We think that, under the circumstances of this case, the appellant was reasonably prompt in the taking of legal steps looking to the vacation and setting aside of the judgment. The judgment assailed had not been transferred to innocent third parties, nor had it been satisfied. Vested rights in innocent third parties had not grown out of the judgment. It was as seen, substantially conceded by the plaintiff or his attorney at the hearing of the motion that the corporation was nonexistent when the action was brought and a summons purported to be served, and this concession necessarily carried with it the further concession that the judgment was absolutely void. In brief, it was not contended at the hearing below, nor is it contended here, that the judgment is not absolutely void.
Section
Upon the foregoing provision, in our opinion, the appellant here could have founded his motion, presenting or tendering therewith an answer setting up the fact, which appears clearly to be true, that the "defendant" was never personally served with summons, etc. It is plainly manifest, therefore, that that part of said section provides the only remedy to which the remedy invoked in this case bears any analogy, and thus we are led to inquire: Since the legislature has in said section declared that a defendant not personally served may have a year from the time of the rendition of a judgment against him within which to move for permission to answer to the merits of the action in which such judgment has been rendered, why is it not the proper and, indeed, the only logical conclusion that the time limit thus fixed establishes the criterion by which it is to be determined what a "reasonable time" is for the institution of an analogous proceeding, in nature and effect, independently of or not founded upon said provision? A satisfactory negative reply to the question, it is believed, cannot be made; for we can conceive of no logical theory upon which it can be held that the six months' limitation prescribed by the section is alone applicable to a remedy whereby an entirely different object is intended to be accomplished, or, in other words, should be accepted as fixing the criterion for determining what is a "reasonable time" for instituting such a proceeding as we have here instead of the year limit prescribed by the same section as applicable to a proceeding substantially similar in nature and the object to be accomplished.

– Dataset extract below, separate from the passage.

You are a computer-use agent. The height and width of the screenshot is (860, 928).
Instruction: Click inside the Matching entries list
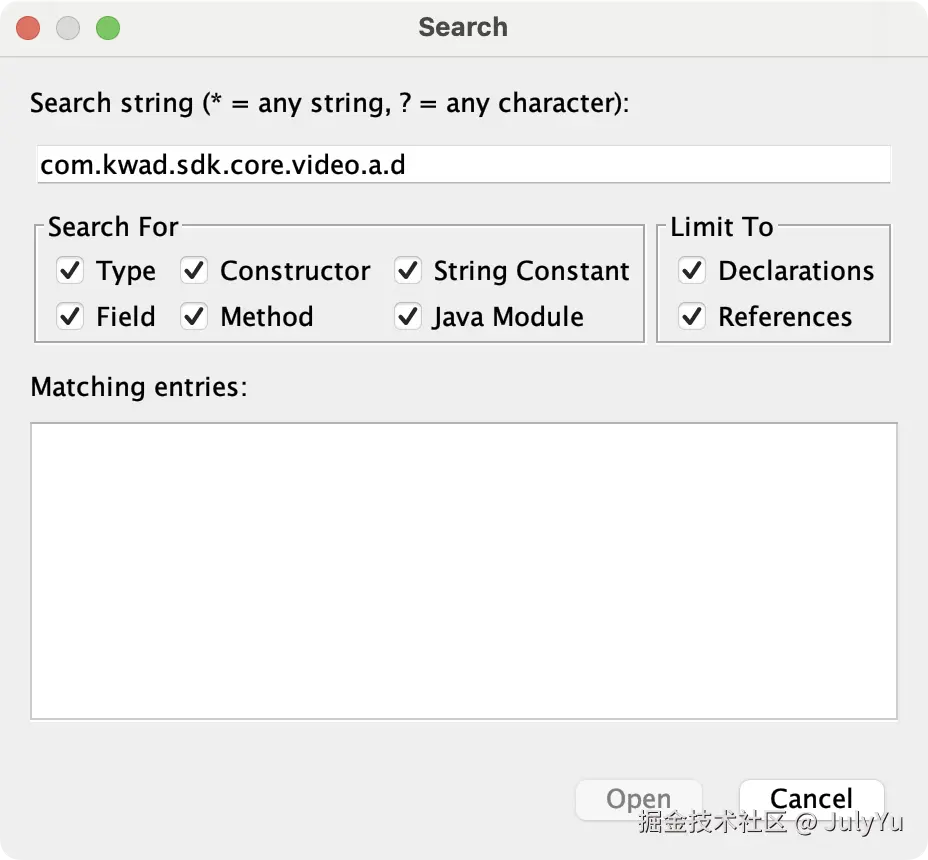click(x=463, y=570)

Our conclusion is that, in view of the circumstances of this case, the appellant should not be driven to an independent suit for the purpose of getting rid of the judgment in the present action and that he proceeded for the accomplishment of that result in a proper way and within *395 a reasonable time after the judgment had been rendered. This conclusion, we think, is not only legally warranted but is in the interest of justice.
The order is reversed, with directions to the trial court to order the judgment vacated and set aside and the execution thereupon issued recalled and quashed.
Burnett, J., and Finch, P. J., concurred.